Resolução estabelece um teto para o custeio pelas empresas estatais federais sobre benefícios de assistência à saúde dos empregados

Sindicatos de todo Brasil lançaram, nesta quarta-feira (14), a campanha “Saúde Caixa para Todos”, com o objetivo de reforçar a mobilização contra a resolução 23 da Comissão Interministerial de Governança Corporativa e de Administração de Participações Societárias da União (CGPAR), que estabelece um teto para o custeio pelas empresas estatais federais sobre benefícios de assistência à saúde dos empregados. A campanha foi idealizada pelos delegados do 35º Congresso Nacional dos Empregados da Caixa (Conecef).

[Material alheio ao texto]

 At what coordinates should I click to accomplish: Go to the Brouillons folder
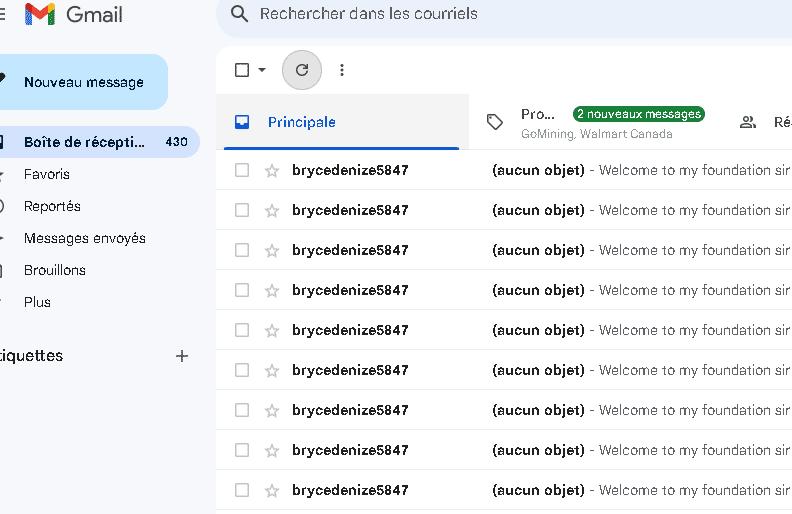pos(55,270)
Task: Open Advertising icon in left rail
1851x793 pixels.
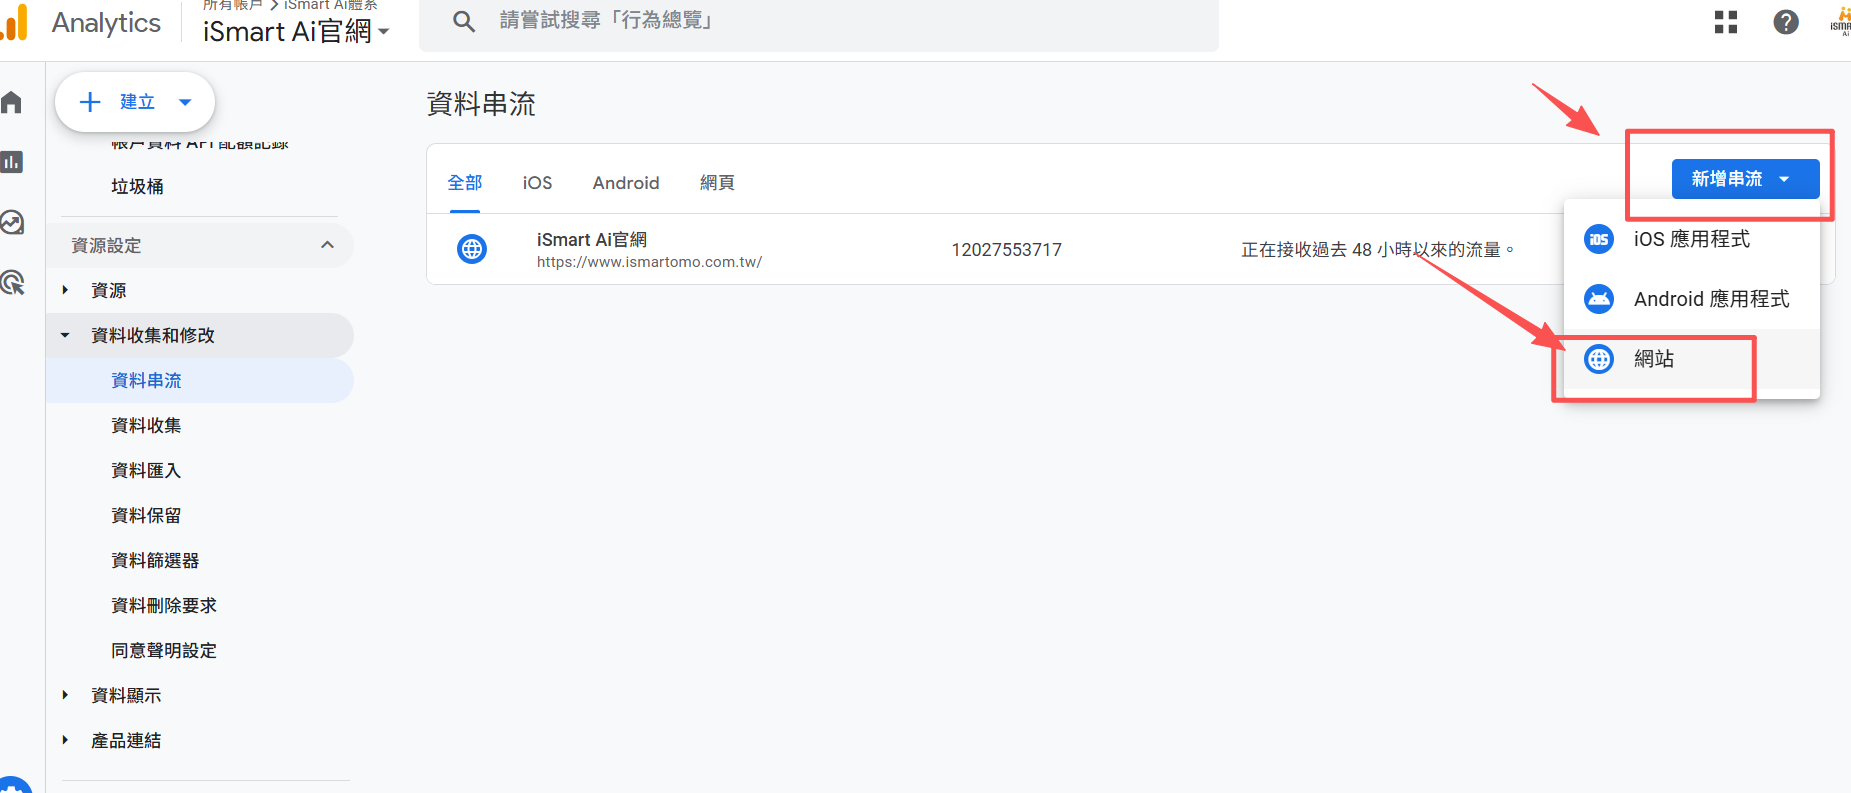Action: pos(12,282)
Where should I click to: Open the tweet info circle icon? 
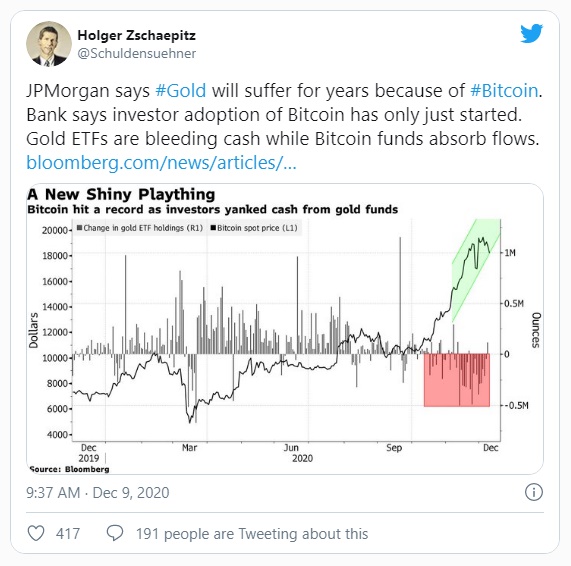[533, 492]
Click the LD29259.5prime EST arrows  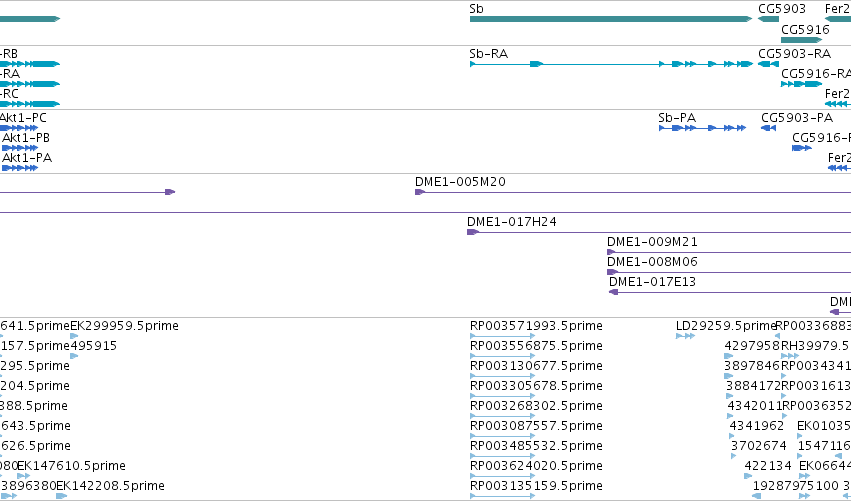[685, 337]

“Esta campanha reforça a importância da conquista que é o Saúde Caixa. Nós defendemos o Saúde Caixa para todos, inclusive para os novos empregados, principalmente para as pessoas com deficiência, que estão sendo contratadas neste momento. A Contraf tem brigado muito para a Caixa cumprir o acordo coletivo e hoje infelizmente os novos empregados estão descobertos. Nós reforçamos as mobilizações dos empregados na defesa do Saúde Caixa. Só assim, vamos manter nosso direito”, explicou a coordenadora do Grupo de Trabalho (GT) sobre Saúde da Caixa, Fabiana Uehara Proscholdt, que também é secretária da Cultura e representante da Confederação dos Trabalhadores do Ramo Financeiro (Contraf-CUT) nas negociações com o banco.

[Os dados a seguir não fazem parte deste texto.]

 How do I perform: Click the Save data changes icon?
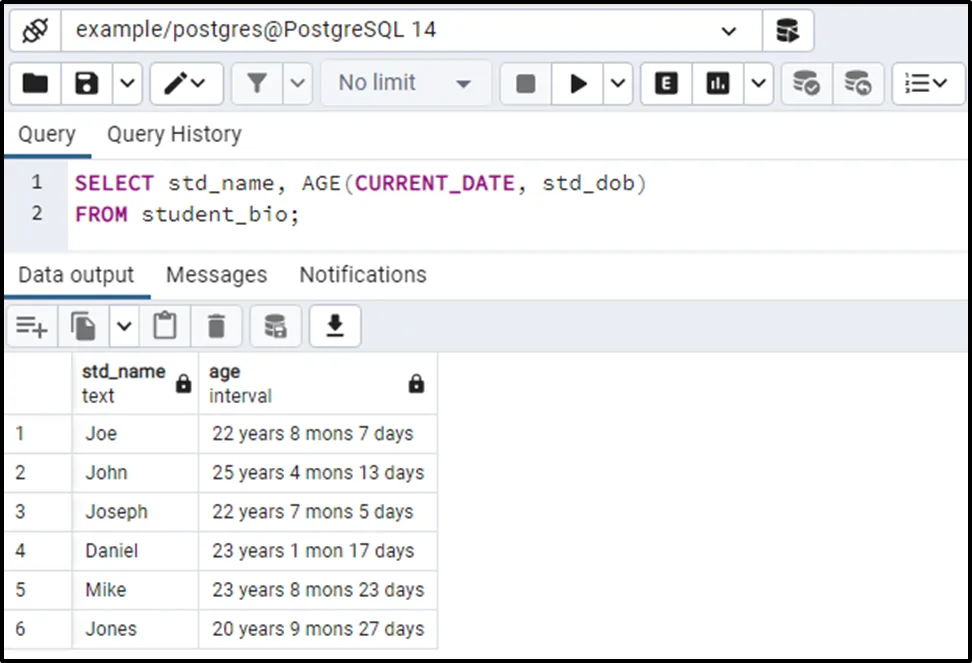tap(275, 326)
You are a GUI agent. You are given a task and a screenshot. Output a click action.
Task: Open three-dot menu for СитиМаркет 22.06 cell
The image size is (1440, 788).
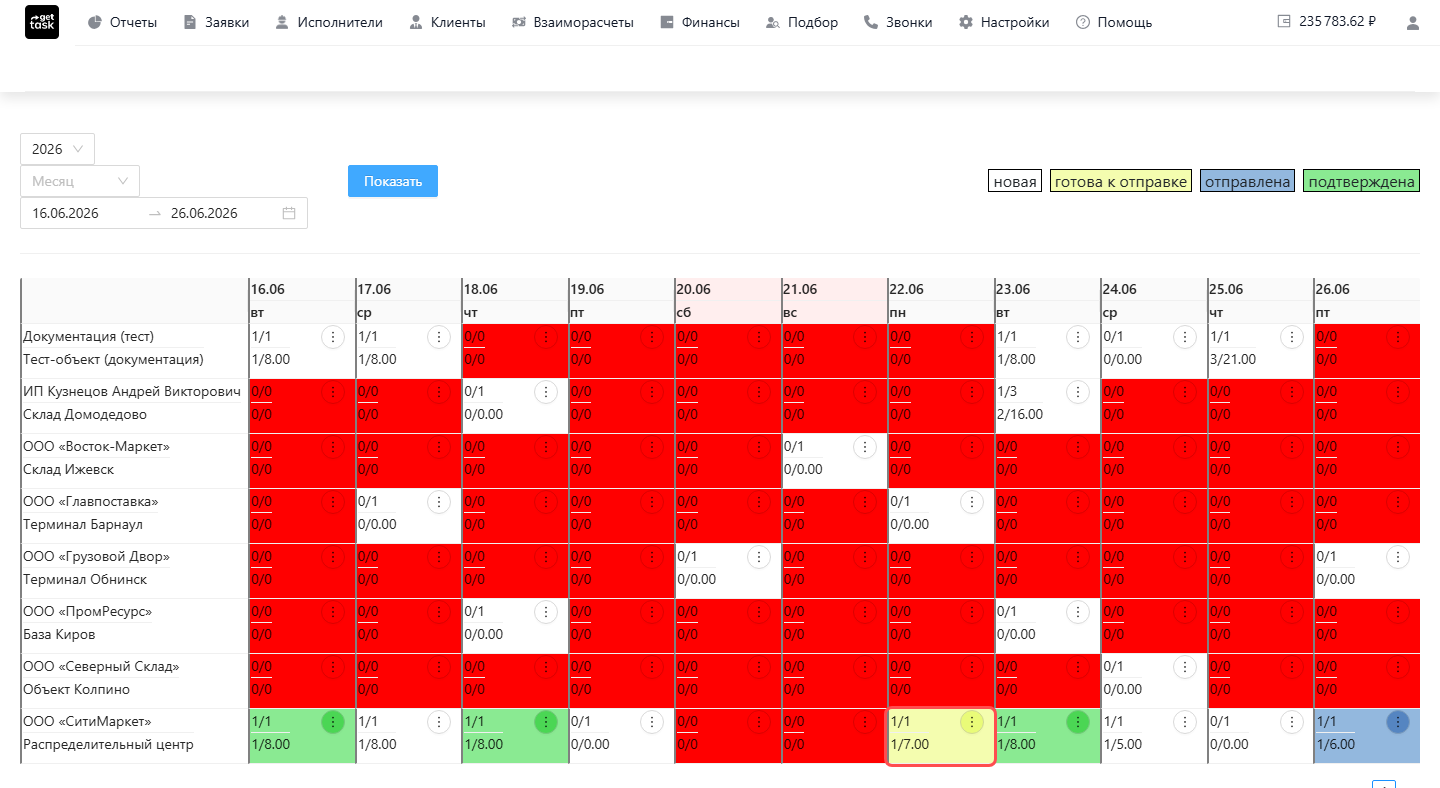coord(971,722)
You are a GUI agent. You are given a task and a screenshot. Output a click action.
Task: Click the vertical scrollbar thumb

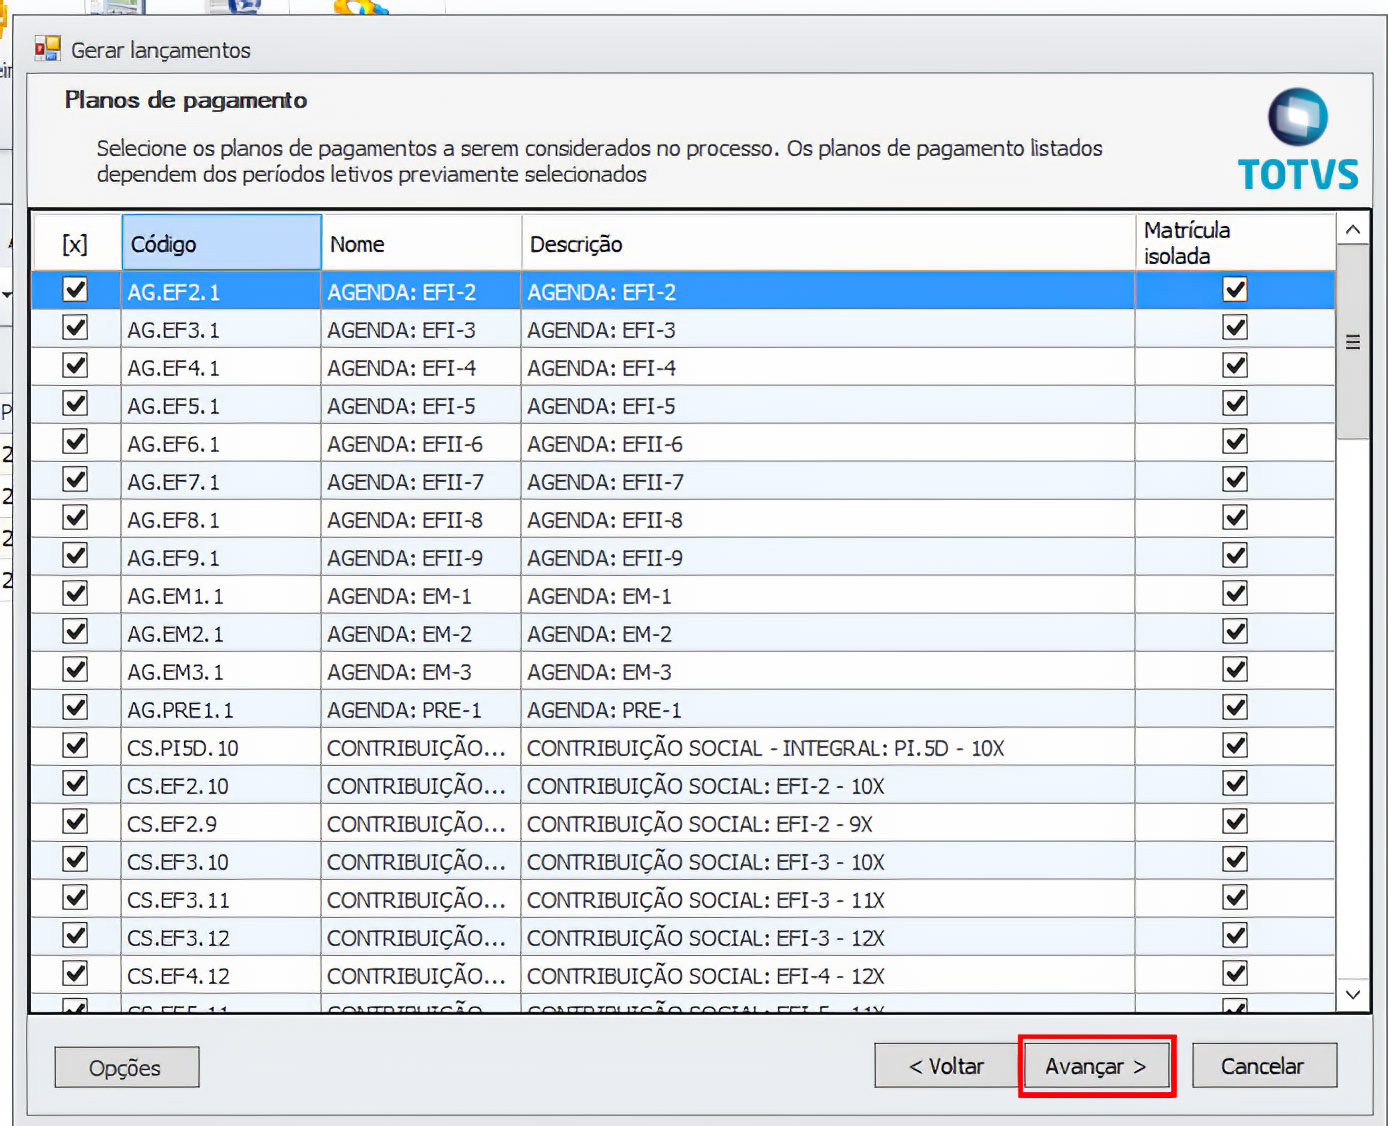point(1352,342)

Por ordem da Justiça, a Caixa está contratando PCDs para cumprir a cota mínima de 5% de funcionários com deficiência, mas se recusa a incluí-los no Saúde Caixa, o plano de saúde dos empregados. O banco alega que a CGPAR 23 o proíbe de incluir novos contratados no Saúde Caixa.

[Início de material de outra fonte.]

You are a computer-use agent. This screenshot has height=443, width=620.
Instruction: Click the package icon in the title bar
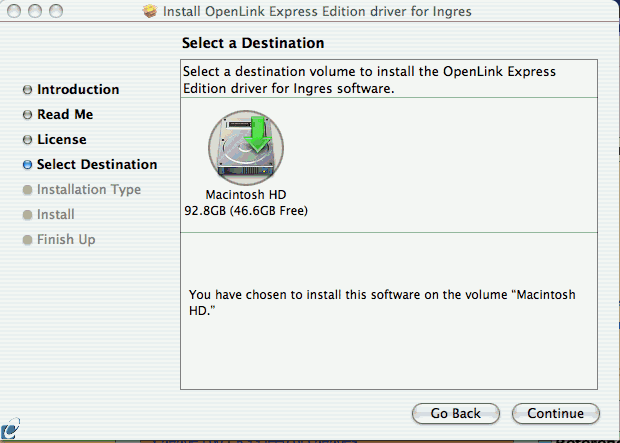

No dia 22 de agosto, acontecerá uma reunião com os jurídicos das entidades representativas dos usuários de planos de saúde autogeridos para debater outras ações e elaborar nova carta denúncia sobre incoerências e infrações da resolução, tais como o desrespeito à livre negociação coletiva e à legislação setorial, a violação de direitos adquiridos, ausência de competência do Poder Executivo para legislar, entre outros pontos.